╭─ TEXTAUSZUG
Wie einst König Ludwig

Mit der Kutsche zu den Königsschlössern

19. Dezember 2023

Märchenkulisse. Ganz großes Kino! Frau Holle hat am Vortag kräftig ihre Bettdecken vom Himmel ausgeschüttelt und heute verwandelt die Sonne die schneebedeckte Landschaft in ein Zauberland. Zwischen den weißen Bergen ist die Magie von Schloss Neuschwanstein besonders spürbar. Mehr Romantik geht nicht. Selbst wer hier in der Region Füssen daheim ist und das Schloss der Schlösser schon in den unterschiedlichsten Stimmungen gesehen hat, kann sich diesem Zauber nicht entziehen.

Und automatisch geht das Kopfkino los: Wie sah es wohl hier aus, wenn im 19. Jahrhundert die Königsfamilie anreiste, um sich vom Münchner Hofleben zu erholen? Während Schloss Hohenschwangau für König Maximilian II. und seine Gemahlin Königin Marie eine Sommerresidenz war, verbrachte Ludwig, der erstgeborene Sohn und spätere König von Bayern, gerne auch einen Teil des Winters dort. So konnte er während seiner Aufenthalte die Stille der Landschaft genießen und gleichzeitig die Baufortschritte von Schloss Neuschwanstein im Auge behalten.
╰─
# AUFGABENSTELLUNG:
**a.** Gib aus dem Text über die Kutschfahrt zu den Königsschlössern den Abschnitt wieder, der mit den Worten „19. Dezember 2023“ beginnt und mit „Zauber nicht entziehen.“ endet. Tausche darin „Sonne“ gegen „Wintersonne“.
**b.** Fasse im Text über die Kutschfahrt zu den Königsschlössern den Absatz, der mit „Und automatisch geht das Kopfkino los“ beginnt, als knappe Liste zusammen und behalte dabei seine wesentlichen Fakten bei.
**c.** Setze den Text über die Kutschfahrt zu den Königsschlössern im Anschluss an seinen letzten Satz fort.
Das anschließende Material stammt aus einer anderen Quelle.
╭─ DATENBLOCK
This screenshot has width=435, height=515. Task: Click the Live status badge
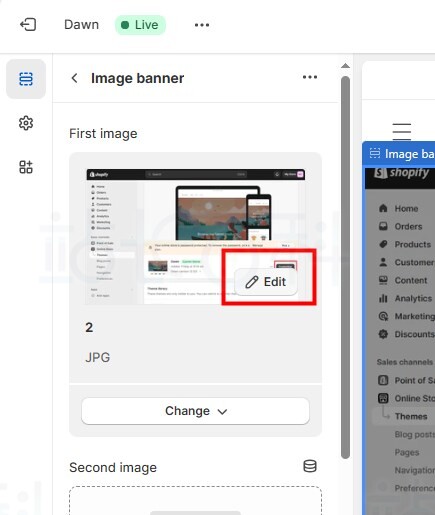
╰─
# ERWARTETE ERGEBNISSE:
**a.**
19. Dezember 2023

Märchenkulisse. Ganz großes Kino! Frau Holle hat am Vortag kräftig ihre Bettdecken vom Himmel ausgeschüttelt und heute verwandelt die Wintersonne die schneebedeckte Landschaft in ein Zauberland. Zwischen den weißen Bergen ist die Magie von Schloss Neuschwanstein besonders spürbar. Mehr Romantik geht nicht. Selbst wer hier in der Region Füssen daheim ist und das Schloss der Schlösser schon in den unterschiedlichsten Stimmungen gesehen hat, kann sich diesem Zauber nicht entziehen.

**b.**
- Frage, wie es im 19. Jahrhundert aussah, wenn die Königsfamilie zur Erholung vom Münchner Hofleben anreiste
- Schloss Hohenschwangau war die Sommerresidenz von König Maximilian II. und Königin Marie
- Ludwig, erstgeborener Sohn und späterer König von Bayern, verbrachte dort gern auch einen Teil des Winters
- Dabei genoss er die Stille der Landschaft und behielt die Baufortschritte von Schloss Neuschwanstein im Auge

**c.**
Anreisen konnte Ludwig damals nur mit der Kutsche. Eine Tagesreise von München war das und eine ziemliche Anstrengung, weiß Heinrich Vogtmann zu berichten, der heute als einer von drei Kutschbetreibern die Genehmigung hat, Besucher mit seinen Pferdegespannen zum Schloss hinauf zu bringen. Ein weiteres Kutschunternehmen fährt zum Schloss Hohenschwangau. „Früher hat es ja nichts anderes gegeben. Die Pferde mussten nach 20 Kilometern an einer Poststation gewechselt werden, um weiter fahren zu können. Ein langer Weg für den König.“

Und ein bisschen ist es an manchen Wintertagen immer noch wie zu Ludwigs Zeiten. Wenn die Shuttlebusse wegen zu viel Schneemassen oben nicht wenden können und deshalb nicht hochfahren dürfen, bleiben nur zwei Optionen, um Neuschwanstein aus nächster Nähe zu betrachten oder das prachtvolle Schlossinnere zu besuchen: Eine gute halbe Stunde nach oben zu laufen oder eben in eine der Kutschen zu steigen. 15 Minuten dauert die Fahrt von der „Haltestelle“ gegenüber vom Hotel Müller bis zum Wendeplatz am Schlossrestaurant Neuschwanstein, von dem es noch wenige Gehminuten zum Schlosstor sind.

Durch den Winterwald zu fahren, ist an solchen Tagen ein besonderes Erlebnis: Der Schnee dämpft jeden Laut, nur das leise Schnauben der Pferde ist zu hören. Alles andere scheint weit weg zu sein. Die Sonne zaubert magische Lichtstimmungen zwischen den Bäumen, schmilzt das Weiß und pudert Pferde, Kutsche und Fußgänger mit Eiskristallen. Mystisch!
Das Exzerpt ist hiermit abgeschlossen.